Measures of treatment effect

The following procedures will be conducted if we found eligible trials in future updates.

For dichotomous data, the estimates of effect of an intervention will be expressed as risk ratios together with 95% confidence intervals. For continuous outcomes, mean differences and 95% confidence intervals will be used to summarise the data for each group where they are calculable from the data presented.

Assessment of heterogeneity

The review authors planned to assess clinical heterogeneity by examining the characteristics of the included studies: the differences between the types of participants, the interventions and the outcomes within and across the trials. We had planned to assess statistical homogeneity using a χ² test in addition to the I² statistic, where I² values over 50% indicate moderate to high heterogeneity (Higgins 2003) but no studies were included in this review.

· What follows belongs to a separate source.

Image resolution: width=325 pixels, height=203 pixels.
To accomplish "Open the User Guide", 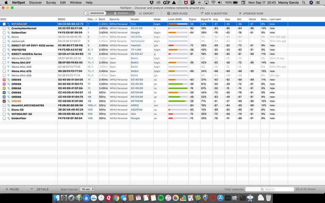I will pos(177,14).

Assessment of reporting biases

Reporting bias was not assessed due to insufficient studies. If we identify a sufficient number of included studies in future updates, we will attempt to assess publication bias using a funnel plot (Egger 1997).

Data synthesis

In future updates, if we include sufficient studies, we will use the fixed‐effect and random‐effects models as appropriate, for the synthesis and meta‐analysis of any quantitative data. If we establish that there is heterogeneity between the studies, we may undertake a random‐effects model as appropriate, but if the heterogeneity between the studies is significant, we may not undertake a meta‐analysis. If there are too few clinically homogenous trials or insufficient data for pooling, we will present the results of the individual trials and perform a descriptive analysis only.

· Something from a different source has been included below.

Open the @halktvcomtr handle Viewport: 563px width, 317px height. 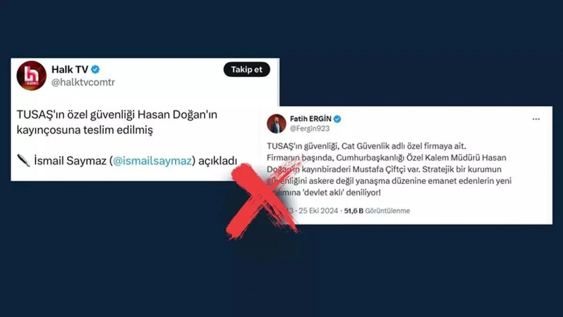tap(83, 82)
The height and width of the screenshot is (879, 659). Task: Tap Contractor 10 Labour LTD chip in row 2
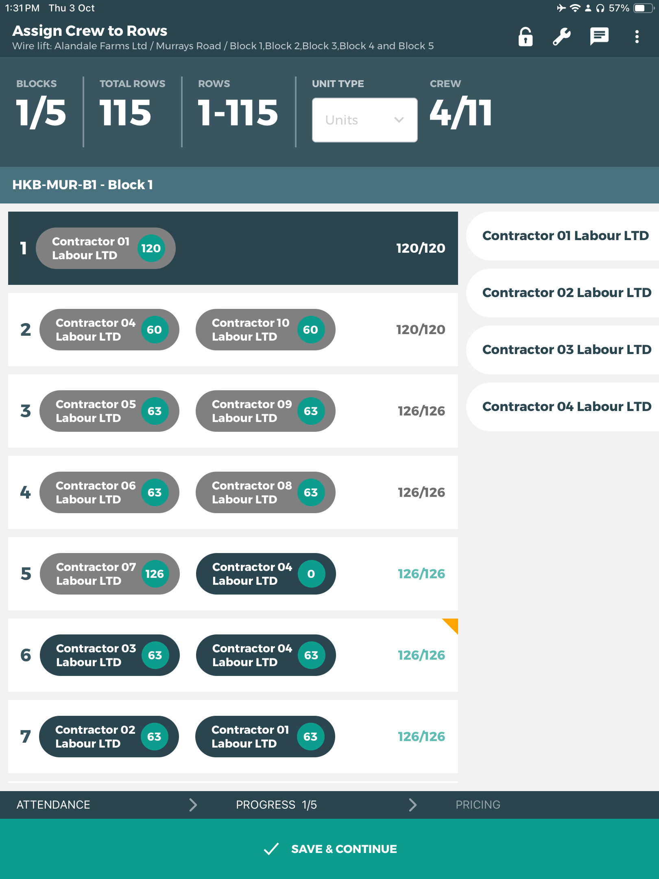(251, 330)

Subgroup analysis and investigation of heterogeneity

In future updates if data are available, we will conduct analyses based on separate age groups ((1) less than 12 years, (2) 12 to 18 years, and (3) 18 or more years), gender and mature versus immature open apex teeth.

Sensitivity analysis

If data are available in future updates, the review authors plan to conduct sensitivity analyses to assess the robustness of their review results by repeating the analysis after exclusion of trials with unclear or inadequate allocation concealment and unclear or lack of blinding.